Hablé con Hubert Joly, ex CEO de Best Buy, cuyo aclamado cambio de rumbo del minorista es bien conocido. La clave de esa transformación fue un nuevo enfoque en ayudar a las personas a ser ellas mismas, a «ser humanas». Como me dijo Joly:

Cuando empecé como CEO, y me mostraron los formularios que debía rellenar sobre el desempeño de mi equipo, y querían que pusiera números en casillas, pensé:¿Por qué haría alguien esto? Decidí simplemente preguntarle a la gente: «¿Cómo crees que han ido las cosas?» — y a menudo serían más duros consigo mismos de lo que lo hubiera hecho yo. Preguntaría: «¿Qué necesitas de mí?» — y me lo dirían. Parecía un enfoque mucho más humano para responsabilizar a las personas.

Joly aplicó ese mensaje a la organización en su conjunto. «¿Qué aspecto tiene cuando estamos en nuestro mejor momento? », se les preguntó a los asociados de la tienda durante el proceso de establecimiento de estándares para la nueva marca de la empresa. Permitir que los empleados ayuden a definir los estándares a los que se les aplicará, reconoció Joly, conduce a mejores sistemas de rendición de cuentas. Cuando las personas ayudan a poner el listón, están mucho más motivadas para alcanzarlo y, a menudo, lo superan.

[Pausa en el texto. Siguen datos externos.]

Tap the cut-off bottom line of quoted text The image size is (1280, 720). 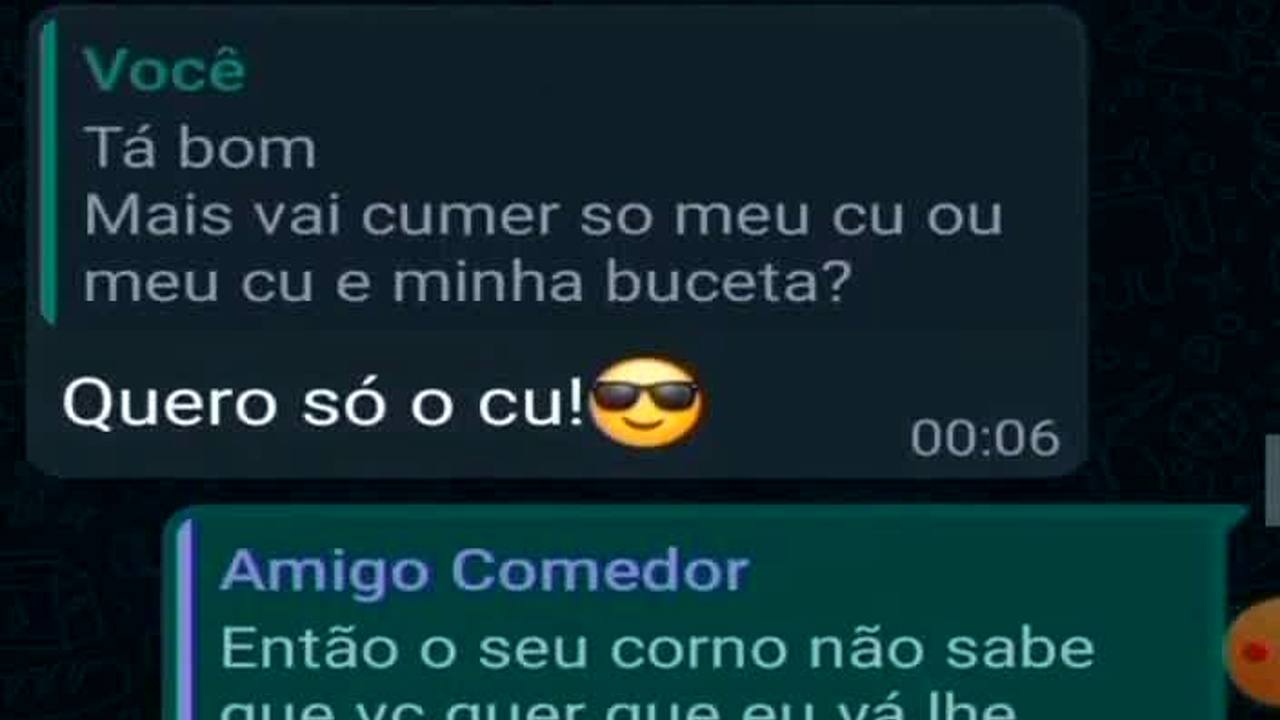coord(617,707)
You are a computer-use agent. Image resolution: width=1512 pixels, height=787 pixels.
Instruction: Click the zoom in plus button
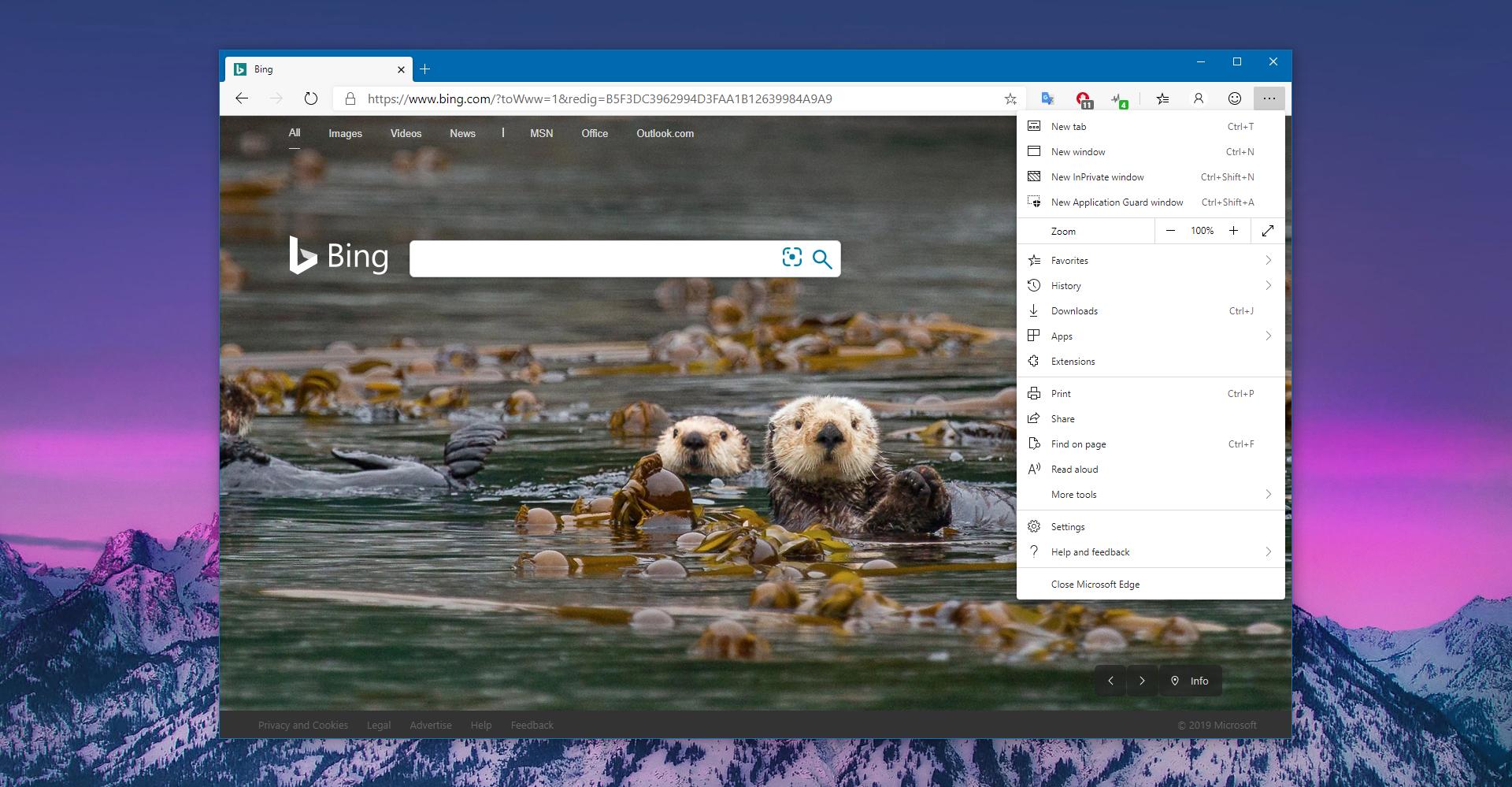1233,231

Para demostrar tu compromiso con la equidad, pregunta a los miembros de tu equipo, preferiblemente de forma anónima, si consideran que el campo de juego en tu grupo es equitativo, si consideran que algunos roles o personas son privilegiados, o si te consideran «favoritos». Incluso si tus intenciones son buenas, es posible que las personas sientan que no tienen una oportunidad equitativa de éxito.

Hacer de la restauración, no la culpa, el objetivo

La gente teme la rendición de cuentas en sus organizaciones. ¿Por qué? Porque cuando se imponen las consecuencias, a menudo se sienten vergonzosas y duras, a pesar de la retórica corporativa sobre aprender de los fracasos. La respuesta reflexiva consiste en ocultar errores o señalar con el dedo a otra parte.

Si los líderes creían que no alcanzar un objetivo todavía tenía mérito, podría alterar radicalmente la forma en que la gente trata sus propios errores y los de los demás. Como me dijo Kathleen Hogan, directora de personal de Microsoft:

En una cultura en la que las personas luchan por admitir que no saben algo, calcular el riesgo puede ser complicado. Ser abiertos sobre el fracaso nos ayuda a equilibrar una mentalidad de crecimiento con la responsabilidad. Estamos aprendiendo no solo a recompensar el éxito, sino también a recompensar a las personas que se quedaron cortos mientras nos acercamos más. Queremos que sea aceptable decir: «No lo sé, pero lo averiguaré». Aprender de nuestros errores nos acerca a los resultados deseados; esa es una nueva forma de responsabilidad para nosotros.

Para tratar los errores de forma restaurativa, los líderes necesitan humildad, gracia y paciencia. Deben ver el arco de éxito profesional de cualquier persona como algo más que la suma total de cualquier tarea. Los líderes también necesitan humildad para reconocer su contribución a los fracasos de las personas. ¿Tenía la persona los recursos, las habilidades, el apoyo del equipo y los plazos realistas para tener éxito?

Tenemos un largo camino por recorrer antes de que la rendición de cuentas dentro de las organizaciones se convierta en un proceso bienvenido que produzca comentarios justos y prácticos y aliente a los empleados a aprovechar la oportunidad de mejorar su desempeño y ampliar sus contribuciones. Hacer que la dignidad, la equidad y la restauración sean componentes fundamentales de los sistemas de rendición de cuentas es un poderoso punto de partida.